> [What the task requires]:
After finding the line with "Click the search" in the entries below, copy that line and each one after it exactly, through the last line, and omit pictures.

> [Material for this exercise]:
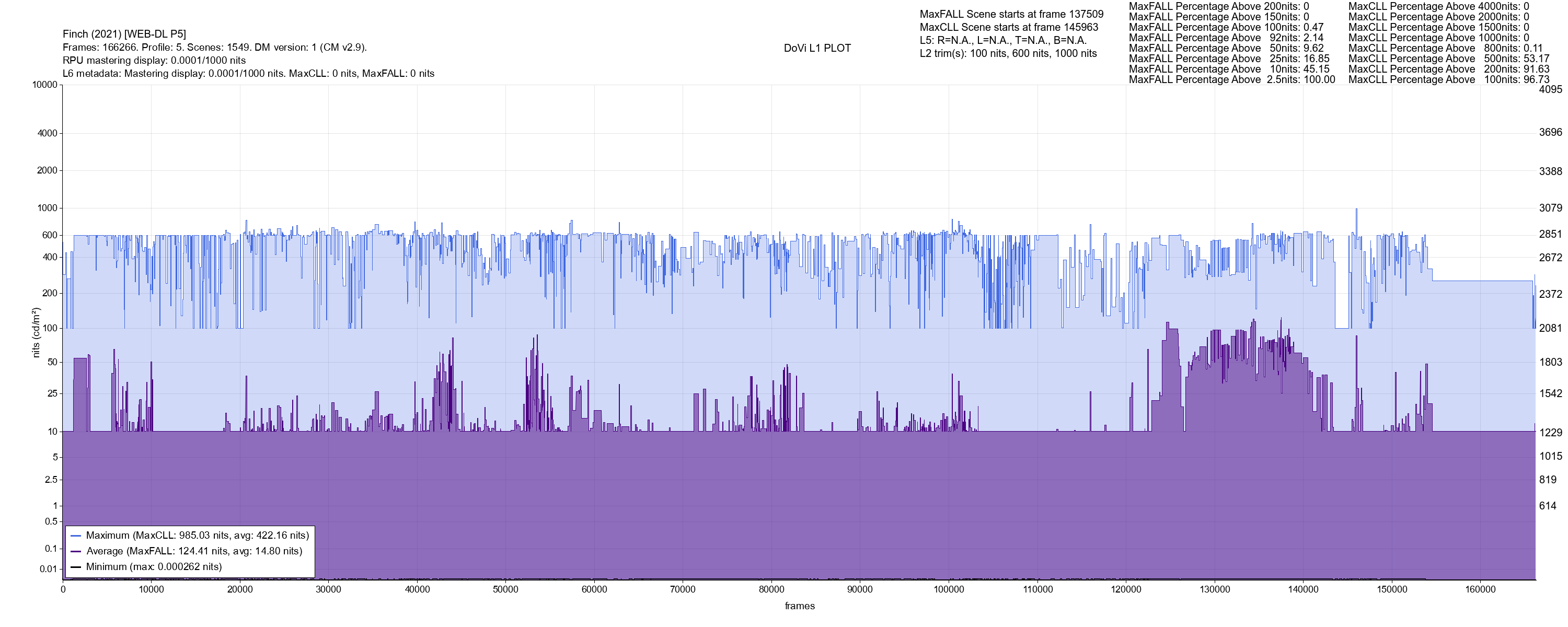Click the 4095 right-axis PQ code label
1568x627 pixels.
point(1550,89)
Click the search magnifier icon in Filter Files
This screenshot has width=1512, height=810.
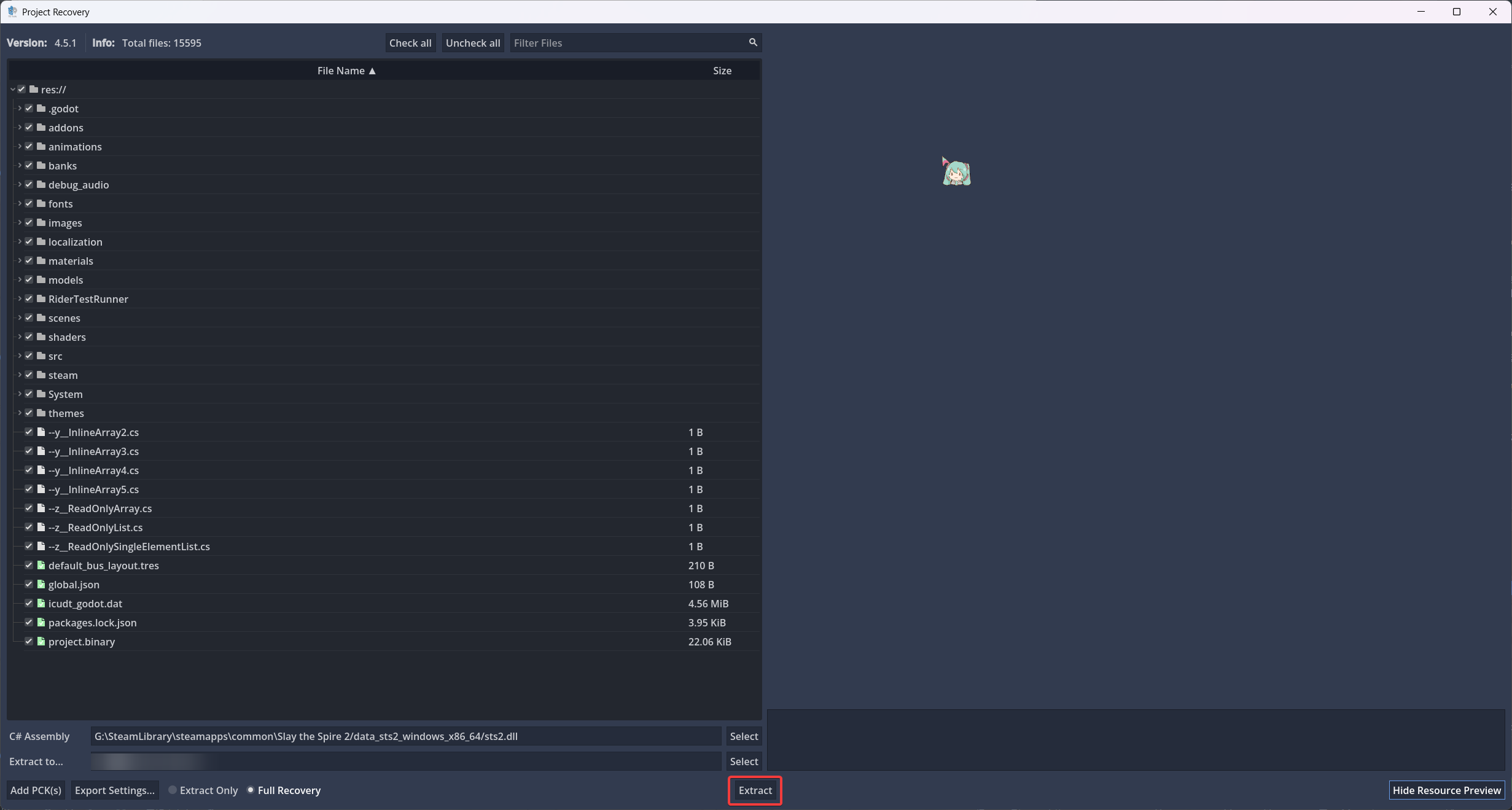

> [Result]:
Click the search magnifier icon in Filter Files
This screenshot has width=1512, height=810.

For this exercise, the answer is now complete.